Y estaba bien que así fueran- las pancartas- porque qué otra cosa íbamos a hacer que querernos, siquiera en la distancia. Estaban por allí vociferando algunos, los del partido Vox, por ejemplo, que montaron aquella romería pija de rojigualdas banderas por las calles de Madrid, que daba gloria verlos tan aseados a los cachorros del fascio. Yo pensaba que, expuestos así; al natural, la gente sentiría la misma fatiga frente a ellos que sentí yo, pero qué va, ahí van ganando elección tras elección.

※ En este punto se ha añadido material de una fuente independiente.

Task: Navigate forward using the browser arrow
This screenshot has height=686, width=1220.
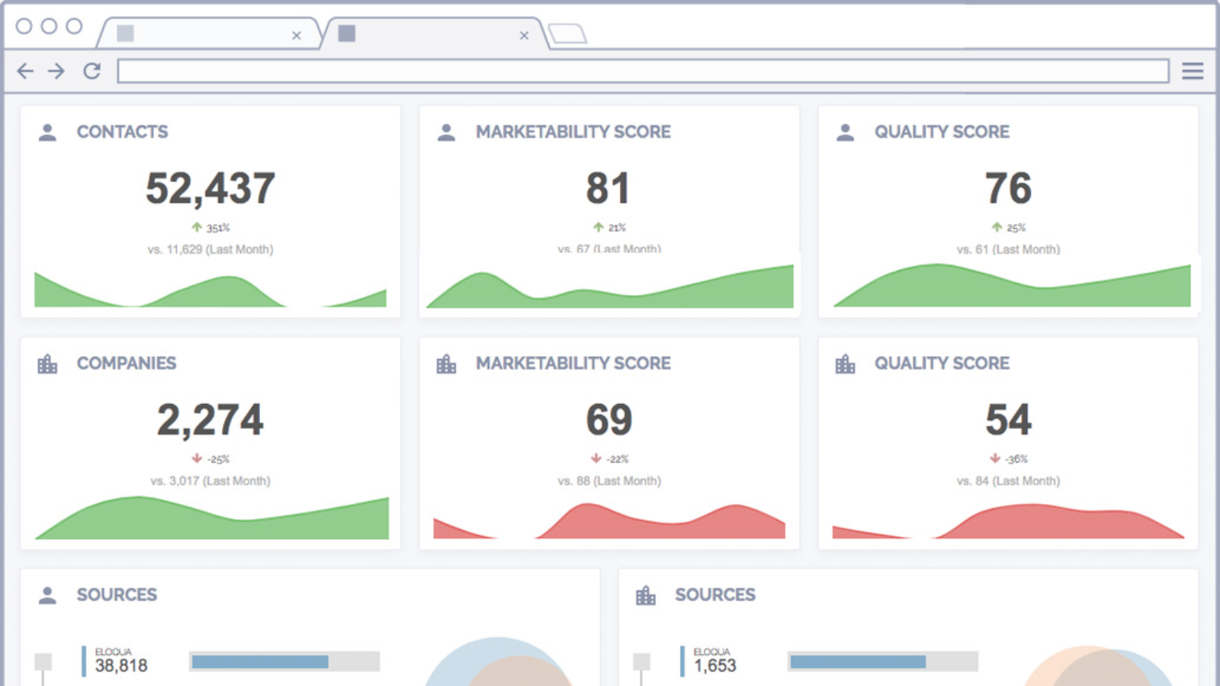Action: tap(56, 71)
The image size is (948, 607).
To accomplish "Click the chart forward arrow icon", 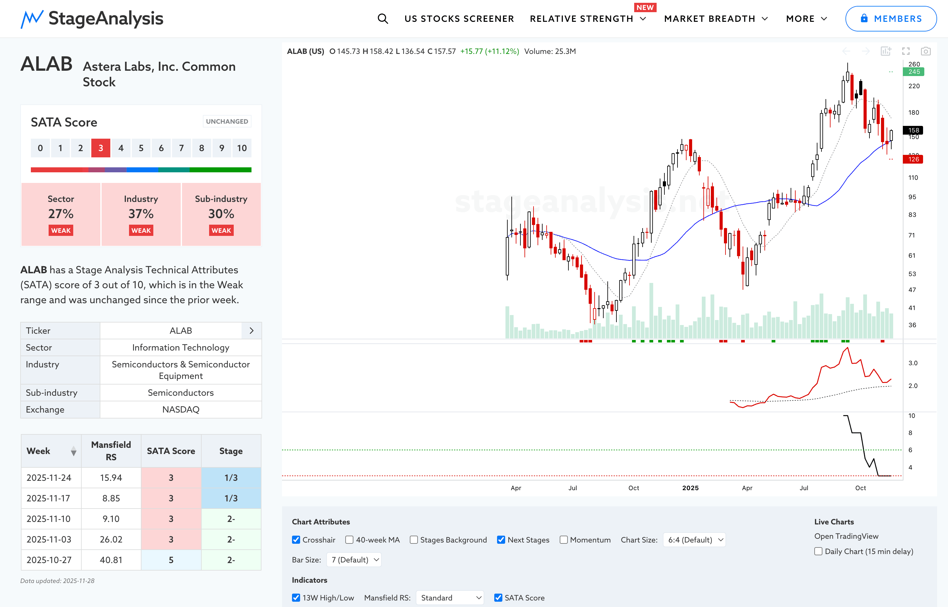I will click(866, 51).
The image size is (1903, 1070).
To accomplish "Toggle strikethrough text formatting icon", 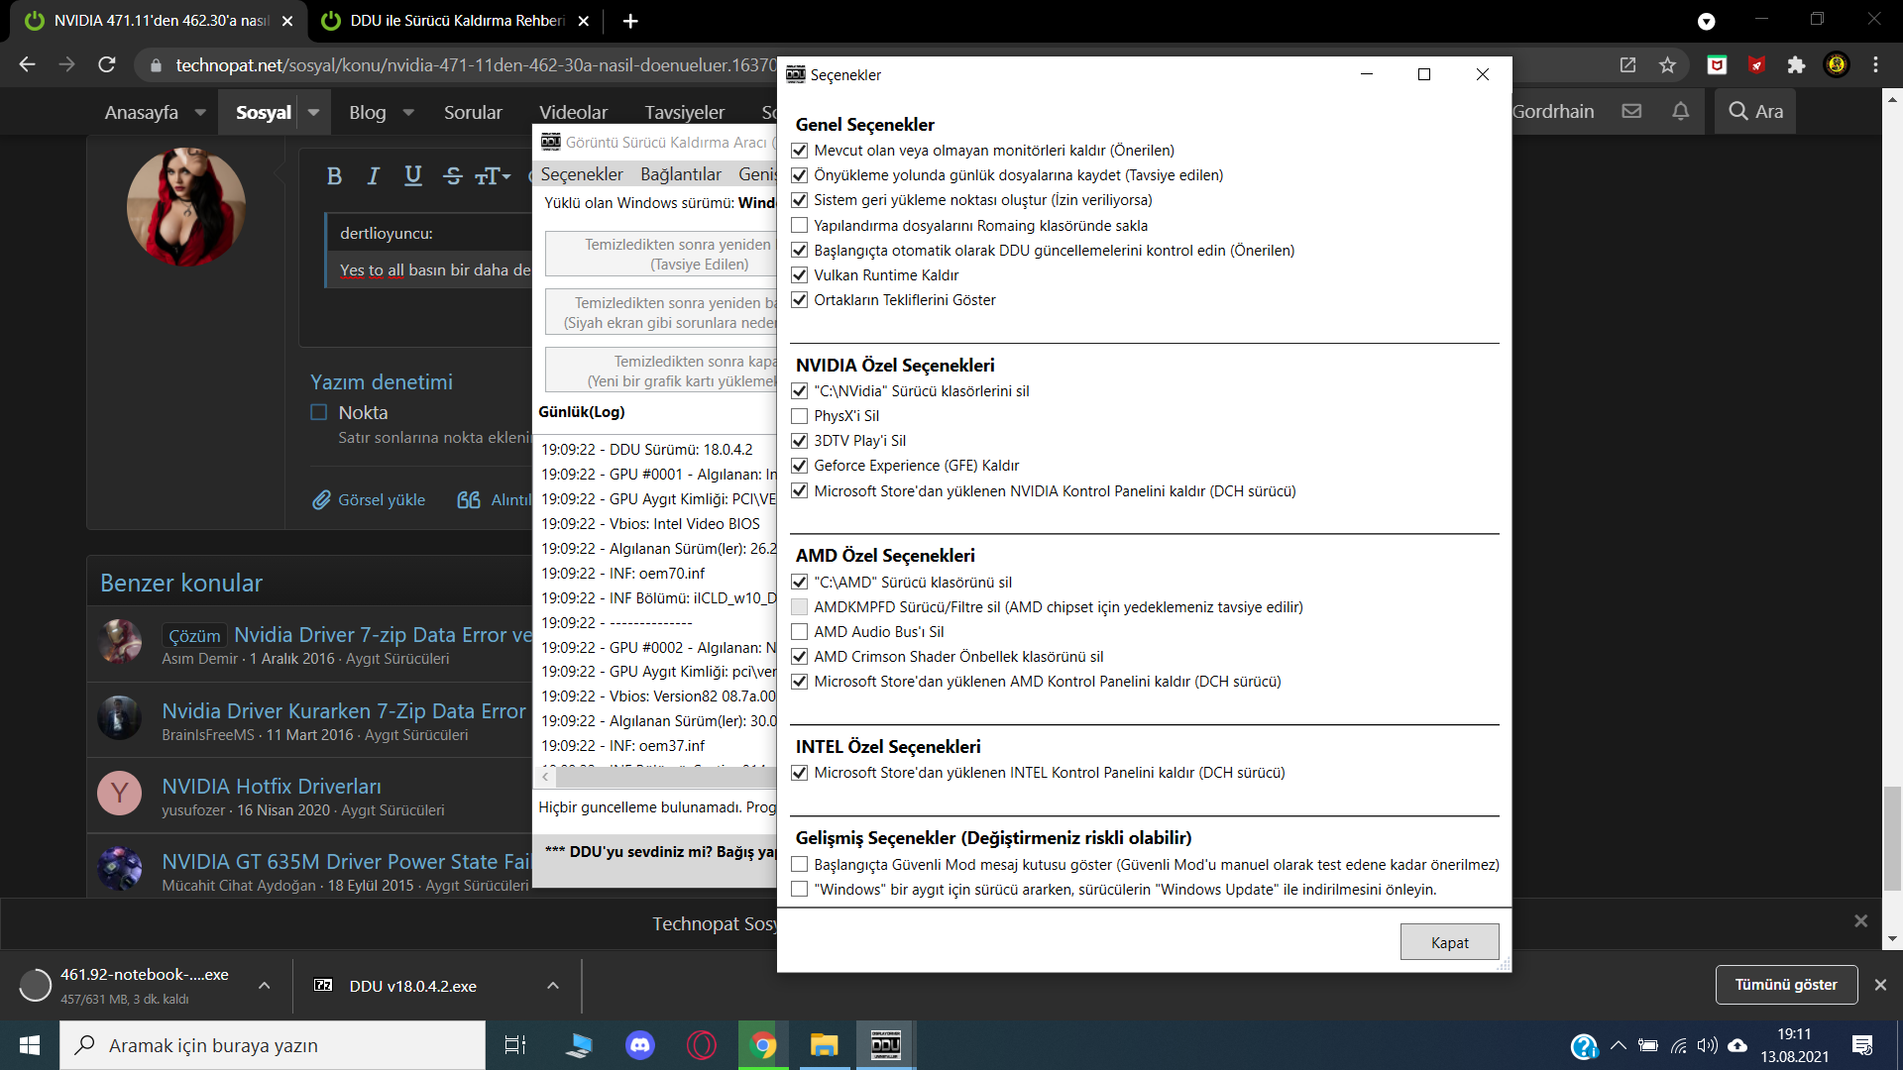I will pos(453,176).
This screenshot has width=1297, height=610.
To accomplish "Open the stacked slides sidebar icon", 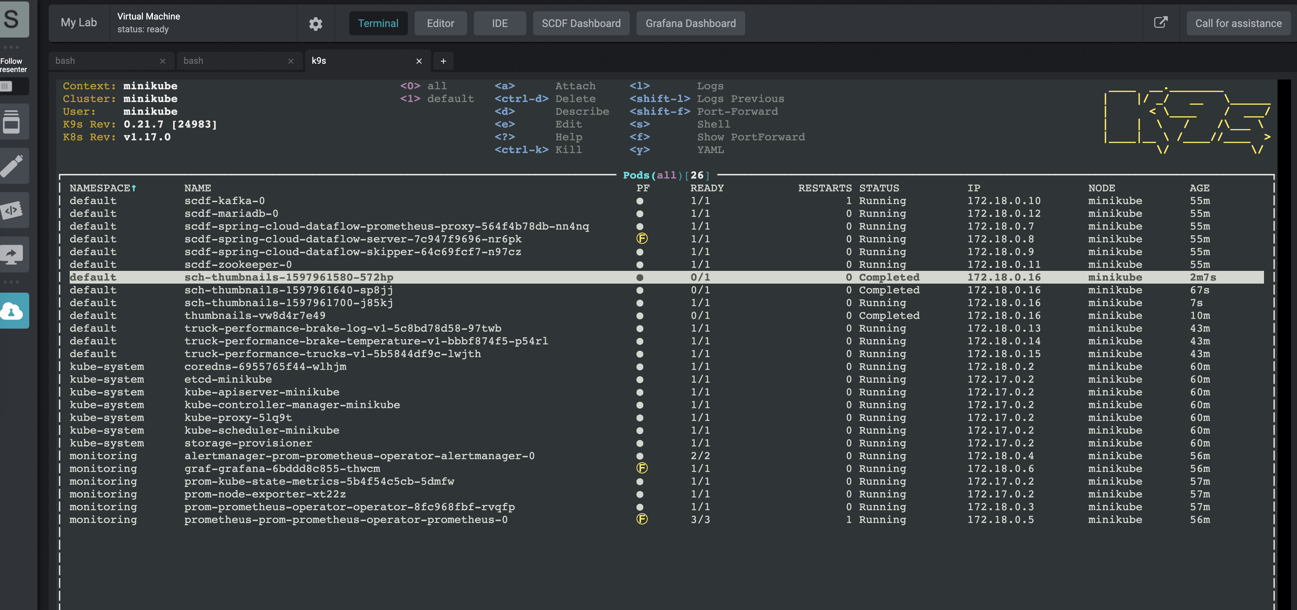I will 12,122.
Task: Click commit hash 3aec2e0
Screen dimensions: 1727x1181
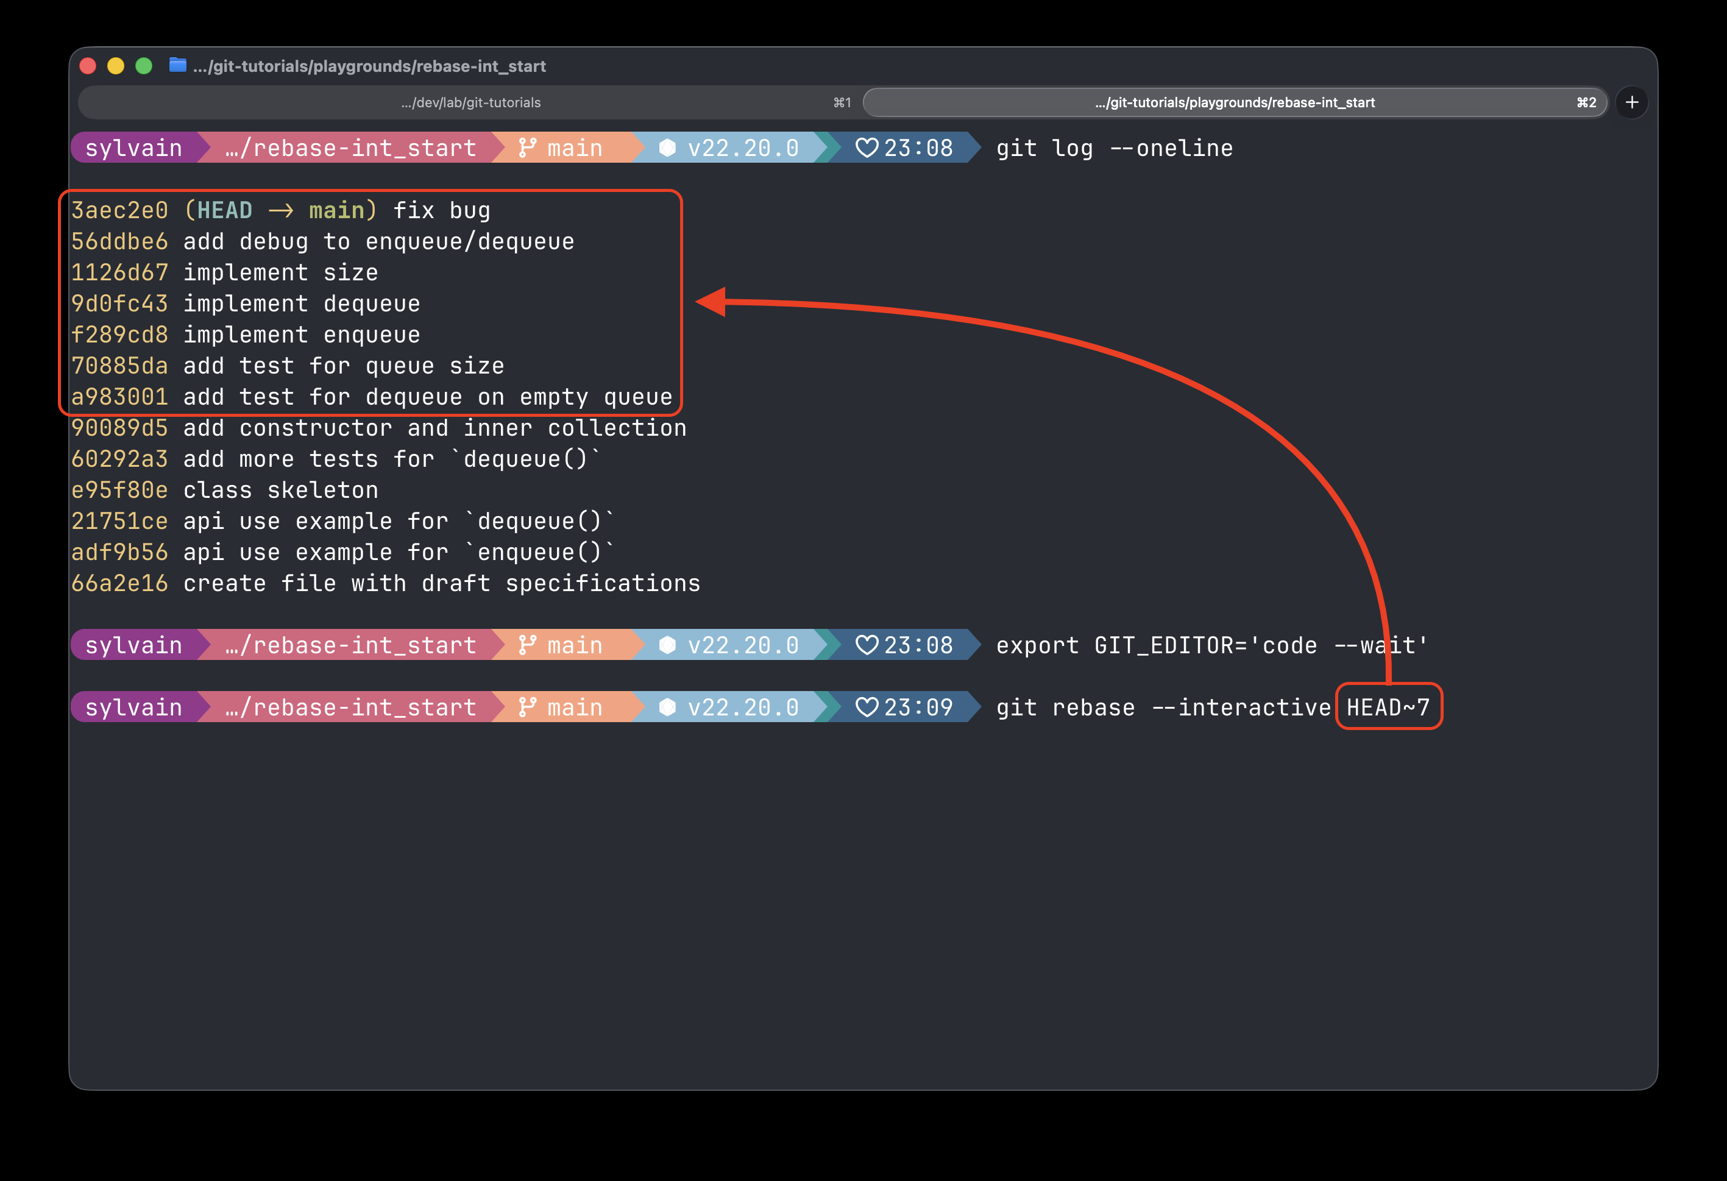Action: 120,210
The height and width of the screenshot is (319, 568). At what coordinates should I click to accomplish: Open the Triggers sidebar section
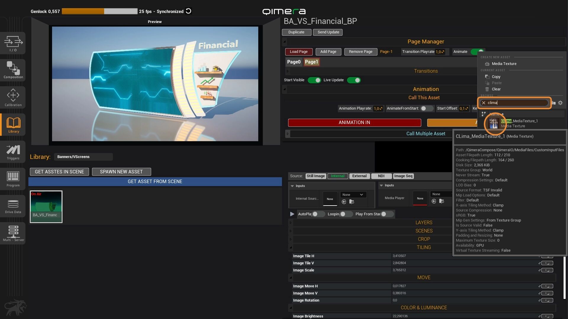tap(13, 152)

Aún así, con esos pequeños disturbios de la moral y el carácter, la mayor parte de la peña andaba en otra cosa. Queriendo confiar en el doctor Simón (qué andará haciendo ese hombre ahora, cómo llevará el pelo) y en nuestro atildado presidente del gobierno, que hablaba casi como Winston Churchill cuando la guerra, pero en guapo.
Si el mundo se iba al carajo, al menos que nos fuésemos del valle de lágrimas con una sonrisa beatífica y zen, para que los ángeles supieran que no éramos, pese a la mala fama que nos habían dado Jesucristo y su padre allá por los cielos, tan cabrones.
Era un hálito poético y bello musicado por la señorita Rozalén y por el Kanka, o gente así, henchidas de alegría, porque les va de puta madre en la vida y el oficio, sin tener que haber hecho grandes concesiones y sin tener que pasarlas putas pateándose garitos insalubres donde mientras tú canturreas con la guitarra, los noctámbulos borrachos y las borrachas noctámbulas, aprovechan para cotorrear y contarle la vida a la primera presa que avistan desde sus solitarias atalayas.
Aquellos efluvios ¿os acordáis, no? Acabaron inspirándonos a todos. Yo me confieso emocionado y aplaudiendo desde mi terraza cada atardecer de nuestra particular primavera negra.
Esa ovación que cívicamente organizábamos los vecinos de todo el país, no estaba dirigida a nadie y estaba dirigida a todos. Yo aplaudía a los de la sanidad, claro. Y a los bomberos, supongo. A la policía, qué quieren que les diga, me costaba una miaja más de esfuerzo. Pero también, coño, que el mundo va a cambiar – pensábamos casi todos, como drogados por Walt Disney- ya no se van a poner esos cascos y esos escudos y esos chalecos y esas porras y esas pistolas y esos lanza bolas y esas esposas…que no sirven para mucho por cierto, porque van a reprimir/ controlar una manifestación de octogenarios jubiletas y siempre hay veinte heridos, de los que quince son policías (ataviados con sus gorras, sus pistolas, sus escudos, sus escopetas lanza bolas, etcétera) Total, que más o menos en la soledad y la cautividad, sentimos una hermosa esperanza.
Ahora la esperanza es llevarles armas a Ucrania para que mueran matando, escudriñar algo de verdad entre la propaganda, conocer la identidad y la nacionalidad de los asesinos reales, que nos importa mucho más que la identidad de los asesinados. Escuchar cómo la lía el presidente de los EEUU que chochea en cada comparecencia y como a él le quedan tres telediarios, no para de echarle leña al fuego de la diplomacia. Ahora nos queda el señor Borrell arengando a la triste Europa para que se acostumbre al frío y a la indigencia. Y nos quedan atribulados caseteros feriantes enfadados, porque no quieran los camareros quedarse a vivir en las casetas, y líderes con patillas llamando la revolución empresarial del transporte o lo que sea, y una inflación que nos amenaza con la pobreza y la melancolía. Mujeres asesinadas que lo son porque la vida es dura y no por la violencia machista. Y refugiados rubios con ojos azules que todos quieren acoger en sus parcelas de verano. Y refugiados de tez morena que nadie quiere acoger si no es para que trabajen en condiciones de esclavitud en sus parcelas.
Ahora nos queda lo que somos y se aborrasca entre tanta hipocresía la bella primavera.